What is being asked:
Using the listing below, work out how many lines include the word "slider". Only the number is to be given.

Given records:
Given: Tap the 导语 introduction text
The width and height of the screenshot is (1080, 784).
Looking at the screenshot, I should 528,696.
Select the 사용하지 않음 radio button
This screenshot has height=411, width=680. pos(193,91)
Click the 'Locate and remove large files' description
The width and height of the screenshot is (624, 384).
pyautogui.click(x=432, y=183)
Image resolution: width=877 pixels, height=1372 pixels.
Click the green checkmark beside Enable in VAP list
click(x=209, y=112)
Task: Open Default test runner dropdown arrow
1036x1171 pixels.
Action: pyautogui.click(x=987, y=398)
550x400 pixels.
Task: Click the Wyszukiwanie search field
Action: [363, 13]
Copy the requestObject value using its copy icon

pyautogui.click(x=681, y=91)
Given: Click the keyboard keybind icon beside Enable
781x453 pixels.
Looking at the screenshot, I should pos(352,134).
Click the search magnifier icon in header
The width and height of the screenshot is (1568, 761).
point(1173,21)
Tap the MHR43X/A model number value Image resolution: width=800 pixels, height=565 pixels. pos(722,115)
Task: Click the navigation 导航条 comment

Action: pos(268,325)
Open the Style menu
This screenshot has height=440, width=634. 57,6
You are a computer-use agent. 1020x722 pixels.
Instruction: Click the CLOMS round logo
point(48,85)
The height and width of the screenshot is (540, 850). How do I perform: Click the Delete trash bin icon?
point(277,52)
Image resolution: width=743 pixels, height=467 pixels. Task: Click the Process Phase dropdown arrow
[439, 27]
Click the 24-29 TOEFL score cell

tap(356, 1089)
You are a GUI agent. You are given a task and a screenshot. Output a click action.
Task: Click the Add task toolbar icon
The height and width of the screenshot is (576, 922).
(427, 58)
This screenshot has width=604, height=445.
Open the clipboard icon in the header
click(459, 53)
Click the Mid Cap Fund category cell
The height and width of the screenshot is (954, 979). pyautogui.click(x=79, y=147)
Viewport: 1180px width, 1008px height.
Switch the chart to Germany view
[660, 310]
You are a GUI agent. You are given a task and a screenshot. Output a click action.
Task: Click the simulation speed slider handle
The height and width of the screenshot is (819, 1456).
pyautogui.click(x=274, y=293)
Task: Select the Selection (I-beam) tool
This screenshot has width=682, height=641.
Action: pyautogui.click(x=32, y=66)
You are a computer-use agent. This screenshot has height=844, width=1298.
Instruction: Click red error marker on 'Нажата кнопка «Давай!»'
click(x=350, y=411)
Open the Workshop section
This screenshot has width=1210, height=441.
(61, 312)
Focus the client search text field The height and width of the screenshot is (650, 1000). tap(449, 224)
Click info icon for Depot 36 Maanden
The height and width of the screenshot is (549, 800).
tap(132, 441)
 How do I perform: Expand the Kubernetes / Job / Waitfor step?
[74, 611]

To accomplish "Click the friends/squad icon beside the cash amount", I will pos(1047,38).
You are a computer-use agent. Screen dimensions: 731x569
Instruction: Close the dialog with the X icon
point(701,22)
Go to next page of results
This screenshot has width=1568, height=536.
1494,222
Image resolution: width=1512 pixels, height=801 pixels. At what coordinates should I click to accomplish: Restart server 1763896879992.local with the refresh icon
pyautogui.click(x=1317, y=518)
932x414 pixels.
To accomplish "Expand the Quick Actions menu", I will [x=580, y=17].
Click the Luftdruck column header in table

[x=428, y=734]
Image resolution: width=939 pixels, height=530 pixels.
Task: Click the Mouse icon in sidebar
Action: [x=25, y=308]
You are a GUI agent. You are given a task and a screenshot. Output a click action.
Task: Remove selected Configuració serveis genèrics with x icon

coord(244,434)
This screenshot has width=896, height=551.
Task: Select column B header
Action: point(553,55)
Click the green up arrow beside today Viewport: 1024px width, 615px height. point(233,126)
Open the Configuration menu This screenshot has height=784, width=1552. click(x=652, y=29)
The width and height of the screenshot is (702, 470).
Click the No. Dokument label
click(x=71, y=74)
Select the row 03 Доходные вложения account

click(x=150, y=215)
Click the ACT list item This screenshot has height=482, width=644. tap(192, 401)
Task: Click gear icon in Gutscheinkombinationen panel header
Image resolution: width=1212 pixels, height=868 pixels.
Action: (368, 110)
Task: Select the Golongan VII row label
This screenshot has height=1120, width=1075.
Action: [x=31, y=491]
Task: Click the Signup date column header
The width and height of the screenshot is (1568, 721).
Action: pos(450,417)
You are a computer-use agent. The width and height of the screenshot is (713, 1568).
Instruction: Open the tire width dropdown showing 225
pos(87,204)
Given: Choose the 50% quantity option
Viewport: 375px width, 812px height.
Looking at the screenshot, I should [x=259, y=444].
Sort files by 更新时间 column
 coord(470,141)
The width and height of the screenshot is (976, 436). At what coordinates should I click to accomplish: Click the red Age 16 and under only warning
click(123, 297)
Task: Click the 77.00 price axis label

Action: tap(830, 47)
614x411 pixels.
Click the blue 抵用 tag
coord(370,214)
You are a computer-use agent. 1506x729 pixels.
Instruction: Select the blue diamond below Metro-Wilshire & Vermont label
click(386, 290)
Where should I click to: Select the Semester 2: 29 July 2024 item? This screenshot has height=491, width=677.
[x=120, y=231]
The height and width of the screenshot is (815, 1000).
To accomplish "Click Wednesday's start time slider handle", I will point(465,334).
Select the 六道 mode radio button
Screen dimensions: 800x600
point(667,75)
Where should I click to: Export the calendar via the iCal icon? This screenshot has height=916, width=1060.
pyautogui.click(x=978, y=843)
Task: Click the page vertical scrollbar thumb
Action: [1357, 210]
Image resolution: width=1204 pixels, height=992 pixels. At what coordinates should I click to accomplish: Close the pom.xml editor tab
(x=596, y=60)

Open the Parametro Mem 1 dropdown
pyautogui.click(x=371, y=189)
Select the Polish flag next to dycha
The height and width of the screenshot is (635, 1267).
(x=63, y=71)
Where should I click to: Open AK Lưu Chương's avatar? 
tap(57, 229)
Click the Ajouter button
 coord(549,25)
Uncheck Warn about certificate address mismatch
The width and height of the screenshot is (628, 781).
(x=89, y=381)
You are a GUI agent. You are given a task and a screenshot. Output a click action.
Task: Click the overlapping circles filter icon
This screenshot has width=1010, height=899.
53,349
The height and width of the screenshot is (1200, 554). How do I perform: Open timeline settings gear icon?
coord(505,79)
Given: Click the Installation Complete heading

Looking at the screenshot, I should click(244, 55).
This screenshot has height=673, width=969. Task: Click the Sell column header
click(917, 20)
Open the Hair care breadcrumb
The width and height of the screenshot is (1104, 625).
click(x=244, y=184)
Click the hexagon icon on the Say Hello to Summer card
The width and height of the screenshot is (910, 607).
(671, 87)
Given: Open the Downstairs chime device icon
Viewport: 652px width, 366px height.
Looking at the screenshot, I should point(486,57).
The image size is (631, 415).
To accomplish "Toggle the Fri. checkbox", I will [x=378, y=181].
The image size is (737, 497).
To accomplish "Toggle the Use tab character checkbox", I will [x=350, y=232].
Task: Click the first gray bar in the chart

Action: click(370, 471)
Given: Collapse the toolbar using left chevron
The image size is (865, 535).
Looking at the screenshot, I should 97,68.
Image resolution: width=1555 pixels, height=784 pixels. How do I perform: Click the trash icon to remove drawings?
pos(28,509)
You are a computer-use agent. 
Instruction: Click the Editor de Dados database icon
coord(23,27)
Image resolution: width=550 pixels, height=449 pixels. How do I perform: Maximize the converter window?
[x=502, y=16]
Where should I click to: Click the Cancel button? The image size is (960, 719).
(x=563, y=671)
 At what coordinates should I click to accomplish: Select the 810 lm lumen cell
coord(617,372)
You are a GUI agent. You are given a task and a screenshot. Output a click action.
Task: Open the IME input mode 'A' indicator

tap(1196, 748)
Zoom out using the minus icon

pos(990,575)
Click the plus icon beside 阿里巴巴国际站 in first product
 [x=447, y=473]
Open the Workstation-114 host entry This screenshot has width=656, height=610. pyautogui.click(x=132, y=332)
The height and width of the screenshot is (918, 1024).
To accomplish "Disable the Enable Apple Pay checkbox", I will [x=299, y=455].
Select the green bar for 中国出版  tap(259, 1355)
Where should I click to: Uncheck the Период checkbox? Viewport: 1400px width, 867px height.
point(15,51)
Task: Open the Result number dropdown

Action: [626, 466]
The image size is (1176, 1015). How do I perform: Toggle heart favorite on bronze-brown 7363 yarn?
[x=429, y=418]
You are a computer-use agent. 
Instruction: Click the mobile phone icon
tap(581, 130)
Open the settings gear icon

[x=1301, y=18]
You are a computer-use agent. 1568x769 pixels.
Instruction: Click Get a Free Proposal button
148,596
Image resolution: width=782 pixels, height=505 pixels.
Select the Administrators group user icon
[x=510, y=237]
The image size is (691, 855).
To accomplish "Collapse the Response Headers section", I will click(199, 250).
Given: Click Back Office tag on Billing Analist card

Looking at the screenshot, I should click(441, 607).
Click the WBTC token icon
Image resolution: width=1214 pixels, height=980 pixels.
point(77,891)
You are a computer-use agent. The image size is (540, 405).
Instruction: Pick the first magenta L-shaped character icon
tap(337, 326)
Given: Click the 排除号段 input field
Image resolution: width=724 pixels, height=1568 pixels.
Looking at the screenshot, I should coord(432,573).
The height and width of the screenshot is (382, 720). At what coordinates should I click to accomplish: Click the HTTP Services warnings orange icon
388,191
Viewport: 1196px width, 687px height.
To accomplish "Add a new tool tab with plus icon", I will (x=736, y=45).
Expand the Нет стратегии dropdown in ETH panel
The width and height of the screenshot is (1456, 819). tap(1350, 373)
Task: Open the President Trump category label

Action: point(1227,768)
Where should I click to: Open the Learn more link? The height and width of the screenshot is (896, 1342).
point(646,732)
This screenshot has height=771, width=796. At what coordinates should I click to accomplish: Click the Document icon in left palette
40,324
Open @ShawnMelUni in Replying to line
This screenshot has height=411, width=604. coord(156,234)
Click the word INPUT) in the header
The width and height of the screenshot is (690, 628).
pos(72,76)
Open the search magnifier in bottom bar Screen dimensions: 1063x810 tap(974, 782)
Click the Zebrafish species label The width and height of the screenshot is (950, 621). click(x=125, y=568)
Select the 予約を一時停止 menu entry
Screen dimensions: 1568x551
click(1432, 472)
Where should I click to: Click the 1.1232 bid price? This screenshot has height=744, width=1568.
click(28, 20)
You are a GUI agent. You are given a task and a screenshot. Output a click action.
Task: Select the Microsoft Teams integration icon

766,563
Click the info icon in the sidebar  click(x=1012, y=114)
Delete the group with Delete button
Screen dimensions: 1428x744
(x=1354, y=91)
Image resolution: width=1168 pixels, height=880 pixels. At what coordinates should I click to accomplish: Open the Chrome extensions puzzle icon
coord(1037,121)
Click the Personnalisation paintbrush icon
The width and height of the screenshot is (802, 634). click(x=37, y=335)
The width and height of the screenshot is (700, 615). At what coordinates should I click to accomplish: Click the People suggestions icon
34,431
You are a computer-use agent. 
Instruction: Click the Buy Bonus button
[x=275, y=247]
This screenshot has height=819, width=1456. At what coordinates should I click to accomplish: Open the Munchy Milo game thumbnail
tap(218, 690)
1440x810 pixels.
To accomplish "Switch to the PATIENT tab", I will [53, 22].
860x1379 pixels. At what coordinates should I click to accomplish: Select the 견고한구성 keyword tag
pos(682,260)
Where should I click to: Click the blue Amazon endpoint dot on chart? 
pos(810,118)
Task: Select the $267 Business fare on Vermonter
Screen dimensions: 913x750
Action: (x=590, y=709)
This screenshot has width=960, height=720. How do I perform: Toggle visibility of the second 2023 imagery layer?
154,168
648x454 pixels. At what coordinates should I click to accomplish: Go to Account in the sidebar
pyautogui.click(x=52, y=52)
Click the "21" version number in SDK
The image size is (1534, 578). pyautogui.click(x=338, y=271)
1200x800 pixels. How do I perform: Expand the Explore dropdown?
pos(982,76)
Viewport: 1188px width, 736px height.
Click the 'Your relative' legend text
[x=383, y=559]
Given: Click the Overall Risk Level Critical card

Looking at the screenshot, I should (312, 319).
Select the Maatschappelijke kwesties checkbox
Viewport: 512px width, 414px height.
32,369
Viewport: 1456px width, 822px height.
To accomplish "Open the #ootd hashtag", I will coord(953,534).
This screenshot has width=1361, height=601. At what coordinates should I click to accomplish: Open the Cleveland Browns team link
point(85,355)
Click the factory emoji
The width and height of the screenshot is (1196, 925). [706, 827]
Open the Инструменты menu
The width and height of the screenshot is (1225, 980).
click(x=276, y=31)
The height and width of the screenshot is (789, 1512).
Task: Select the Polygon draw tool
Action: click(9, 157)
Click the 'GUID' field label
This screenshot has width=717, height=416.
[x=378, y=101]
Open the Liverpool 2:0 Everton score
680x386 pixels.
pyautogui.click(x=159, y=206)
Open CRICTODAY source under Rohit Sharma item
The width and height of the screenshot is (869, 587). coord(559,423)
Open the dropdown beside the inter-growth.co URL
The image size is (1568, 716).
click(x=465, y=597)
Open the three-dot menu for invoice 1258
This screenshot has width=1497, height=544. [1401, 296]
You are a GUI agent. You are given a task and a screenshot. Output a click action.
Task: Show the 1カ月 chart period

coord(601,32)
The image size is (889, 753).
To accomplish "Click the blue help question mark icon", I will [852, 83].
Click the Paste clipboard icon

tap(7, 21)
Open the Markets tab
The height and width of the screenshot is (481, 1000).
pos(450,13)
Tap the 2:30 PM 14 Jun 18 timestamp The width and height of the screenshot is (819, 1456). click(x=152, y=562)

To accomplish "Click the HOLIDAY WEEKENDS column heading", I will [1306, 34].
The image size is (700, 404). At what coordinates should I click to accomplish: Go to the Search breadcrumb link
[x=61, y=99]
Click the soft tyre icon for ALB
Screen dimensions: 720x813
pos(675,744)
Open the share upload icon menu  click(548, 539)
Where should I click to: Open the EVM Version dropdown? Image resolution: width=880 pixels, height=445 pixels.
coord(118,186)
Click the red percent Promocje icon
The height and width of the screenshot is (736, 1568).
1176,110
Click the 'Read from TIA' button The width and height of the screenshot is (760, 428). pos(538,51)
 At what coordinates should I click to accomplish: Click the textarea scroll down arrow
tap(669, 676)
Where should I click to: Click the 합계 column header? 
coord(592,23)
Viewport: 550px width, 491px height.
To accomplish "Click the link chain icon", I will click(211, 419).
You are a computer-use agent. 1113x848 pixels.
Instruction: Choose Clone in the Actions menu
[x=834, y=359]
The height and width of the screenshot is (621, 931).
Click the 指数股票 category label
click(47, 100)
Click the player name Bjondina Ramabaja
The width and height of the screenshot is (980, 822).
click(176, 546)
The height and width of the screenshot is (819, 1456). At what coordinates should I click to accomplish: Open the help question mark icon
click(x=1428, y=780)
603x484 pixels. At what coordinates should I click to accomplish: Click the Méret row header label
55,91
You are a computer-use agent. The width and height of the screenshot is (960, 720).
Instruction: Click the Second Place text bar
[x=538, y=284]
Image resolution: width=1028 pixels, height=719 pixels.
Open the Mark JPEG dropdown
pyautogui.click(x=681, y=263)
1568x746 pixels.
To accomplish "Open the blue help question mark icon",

Result for this exercise:
2